The bay used to hold a few houses here and there. A farm, some cottages. All gone now bar the few that cluster around the inn. The new estate sits above the wide sandy beach in darkness. Not a light is on. There are no Teslas here. Nothing moves but the occasional seabird. A flock of oystercatchers whistling overhead. Steve is the only Steve here. There are no other Steves at this time of year; Steve is a Steve out of season. It does not seem to bother him. He moves through the empty houses with a sneer on his face. Smiling at points of difference any other onlooker would not discern. Once or twice, he stops suddenly, his face reddens. Envy spread across it. These houses he passes quickly. But he always looks back. 

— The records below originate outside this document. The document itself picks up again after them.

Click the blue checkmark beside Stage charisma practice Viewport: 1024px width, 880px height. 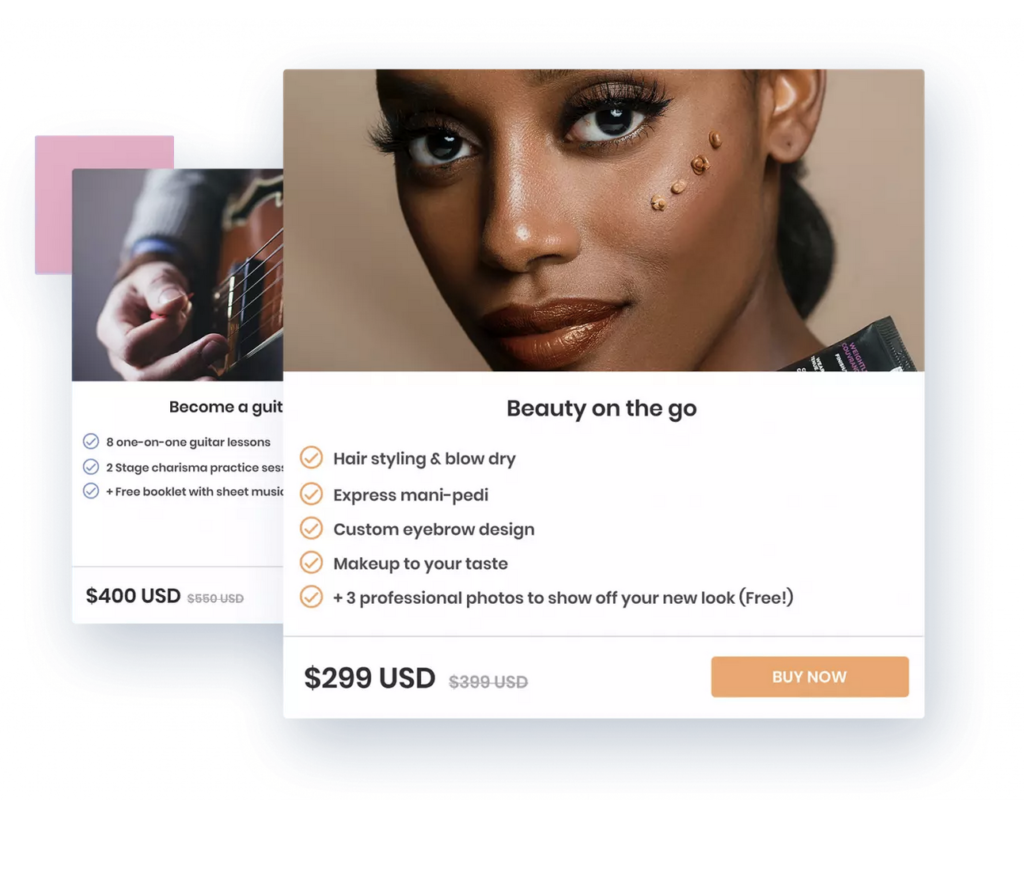coord(91,467)
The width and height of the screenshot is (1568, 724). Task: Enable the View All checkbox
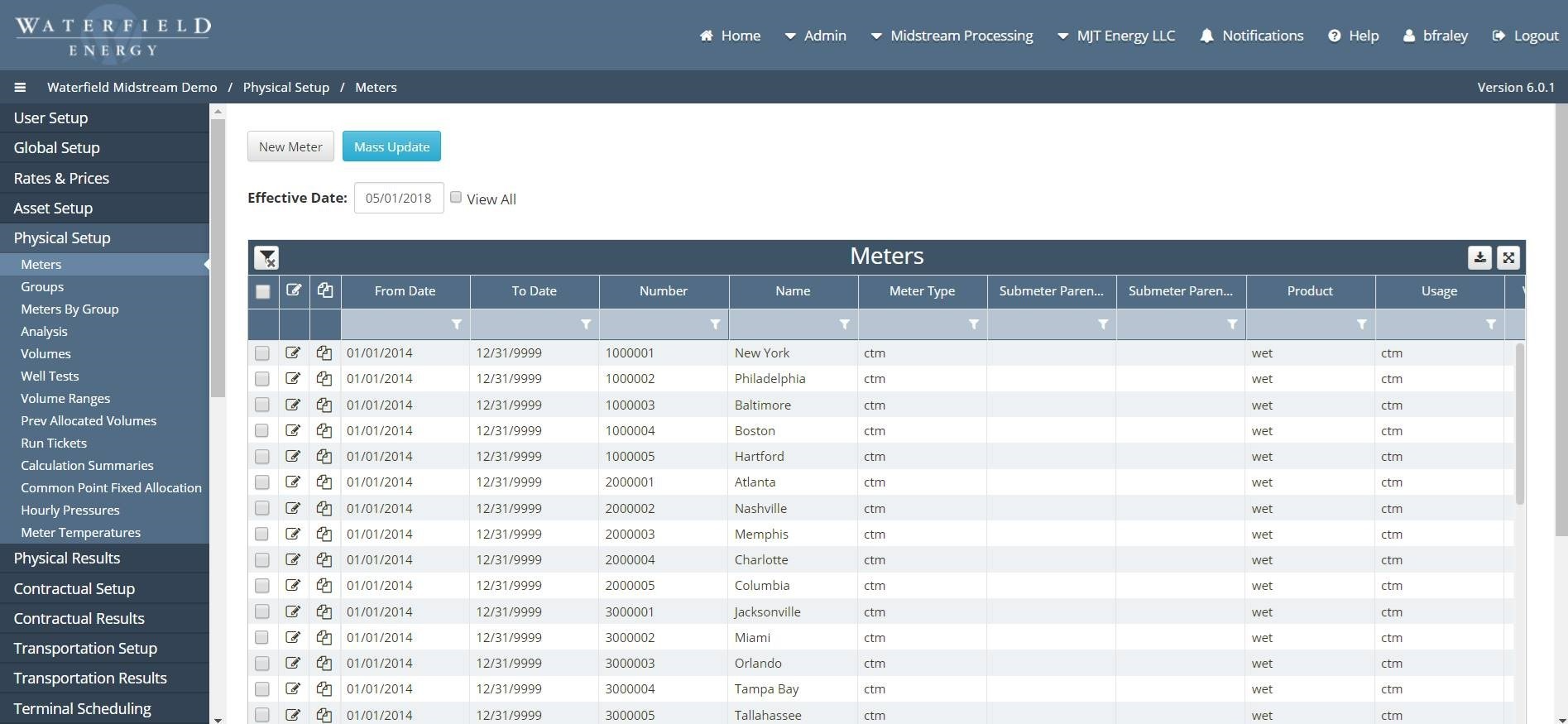456,197
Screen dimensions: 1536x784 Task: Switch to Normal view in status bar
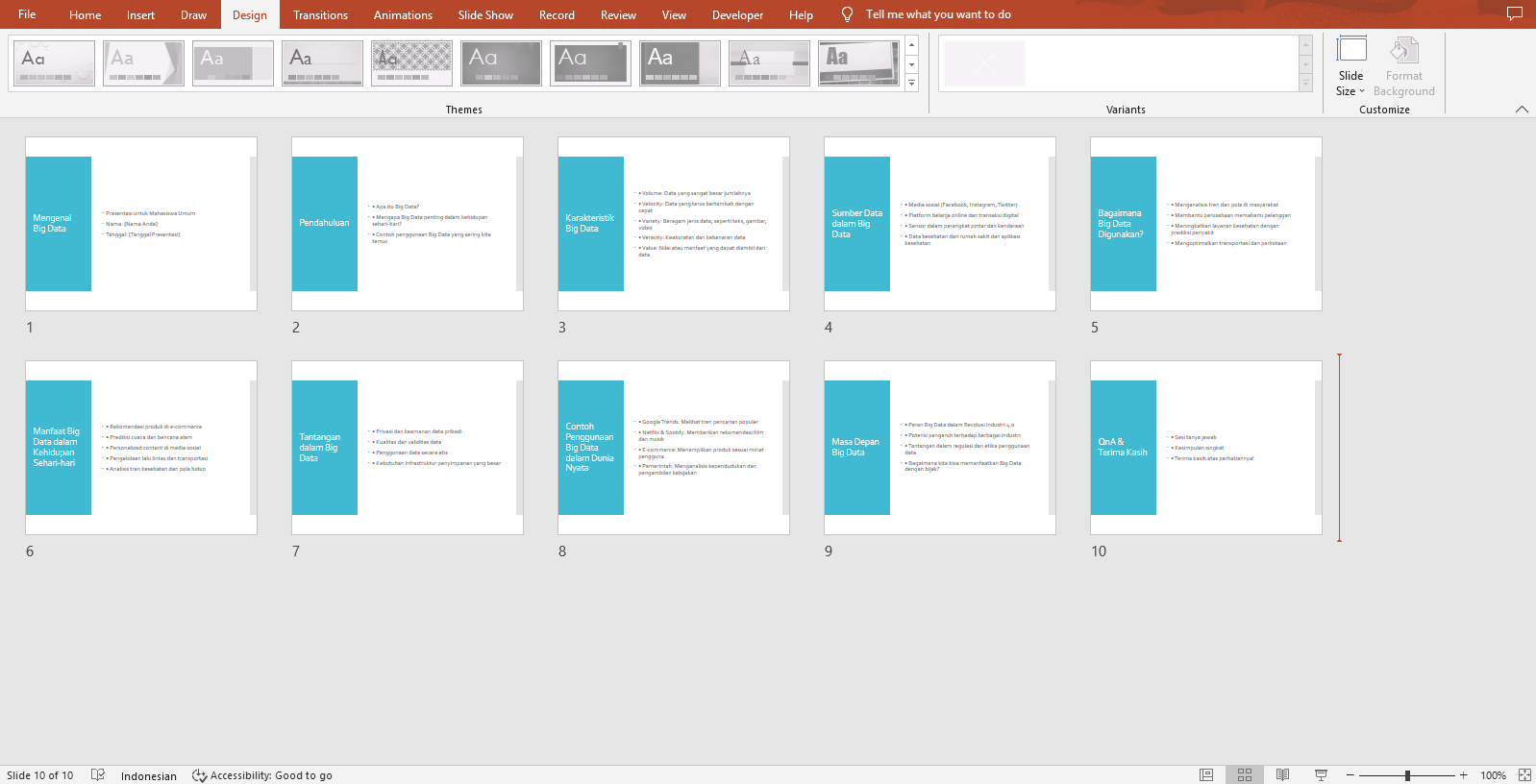tap(1206, 775)
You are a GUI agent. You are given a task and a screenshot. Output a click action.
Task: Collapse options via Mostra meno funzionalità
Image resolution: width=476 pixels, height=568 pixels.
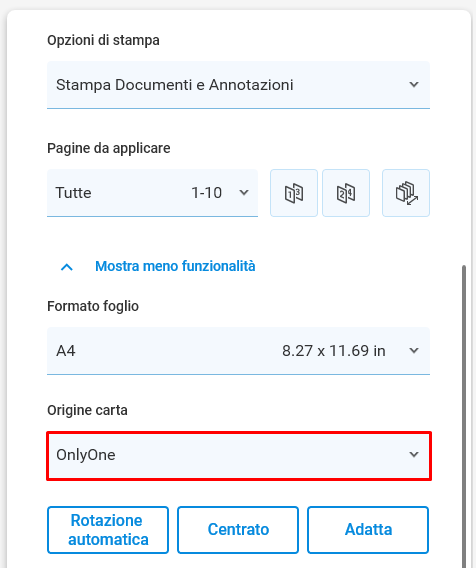[x=175, y=266]
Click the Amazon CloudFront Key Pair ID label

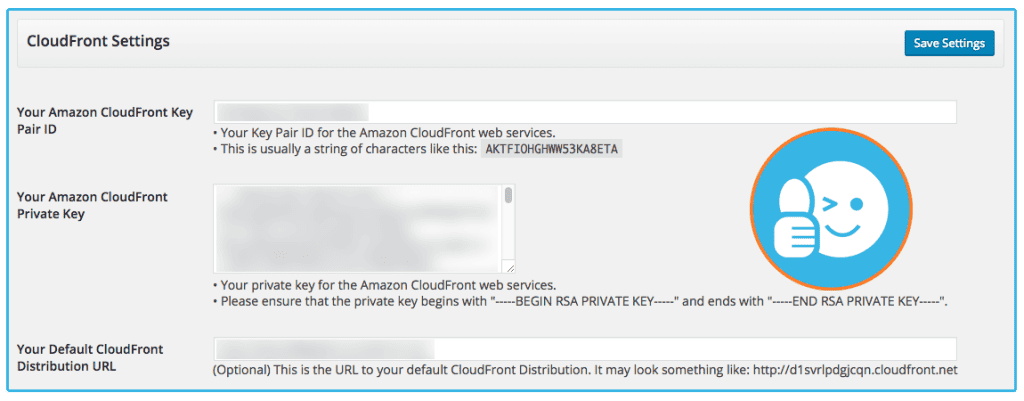coord(105,120)
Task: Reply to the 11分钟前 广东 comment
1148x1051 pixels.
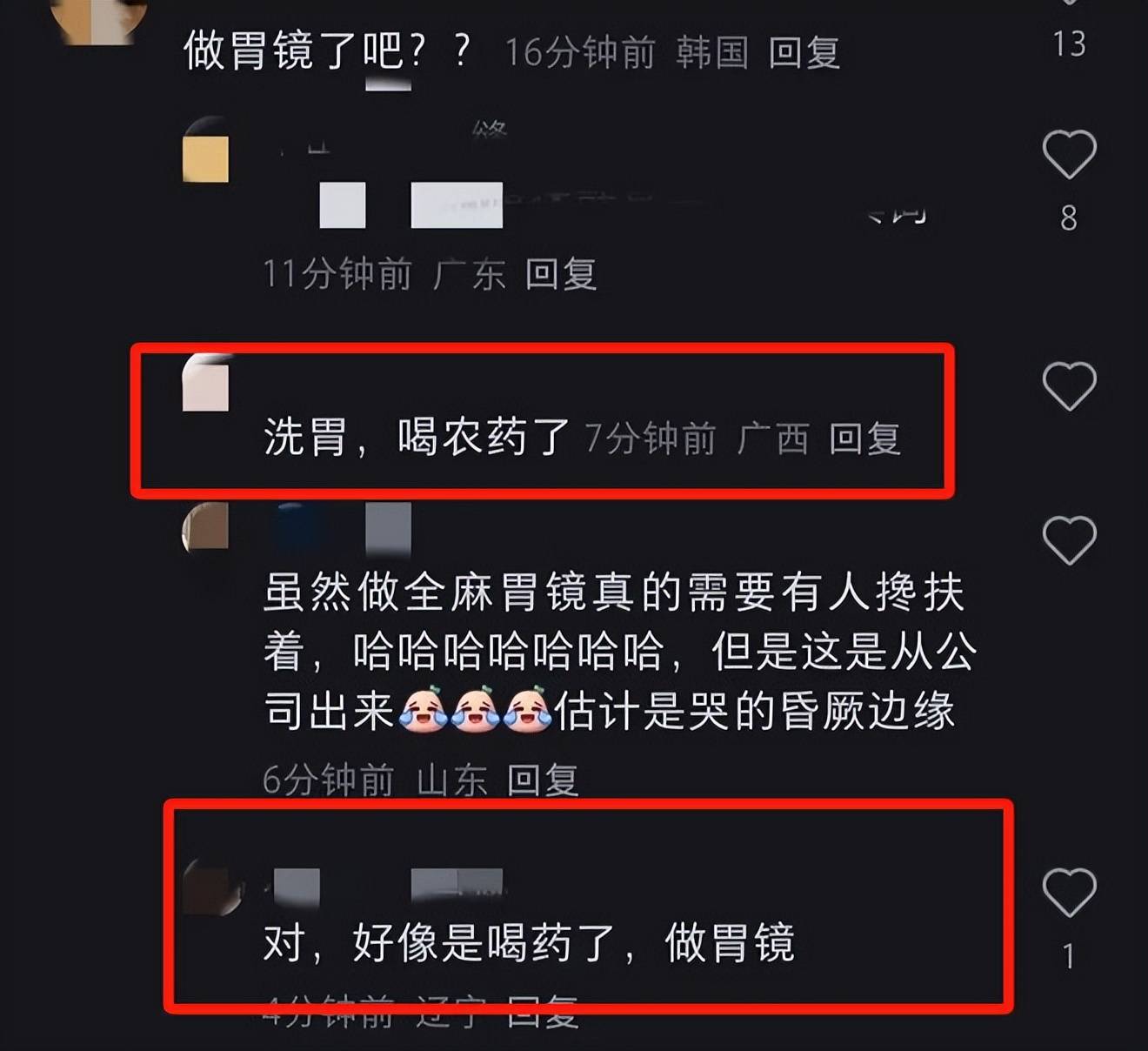Action: click(x=561, y=274)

He is at the seafront again now. On the carefully maintained strip of pavement that follows the beach. The sand is wet and carved out by wind and Steve looks at it with the same disgust he viewed the cattle. The track to his house. He does not see the sea glass burnished in the sand, does not see the seals on the rocks to the north. He does see, however, the dark clouds the wind is driving onto shore, a fleet of them. And, unpractised though he is, even Steve doesn’t misread that sign. Steve turns towards the end of the bay. Past the last stragglers of glass fronted empty houses and the shuttered shops. Past loud things now quiet. Like Steve, this paradise is out of season. The oystercatchers have circled back, their whistles a bellow overhead as Steve breaks cover, calling the clouds and the rain to him. He is heading for the lights that hang below the headland. On the spit of the quay. To get to it he clambers over a low chain fence that separates concrete from quarried stone. From granite.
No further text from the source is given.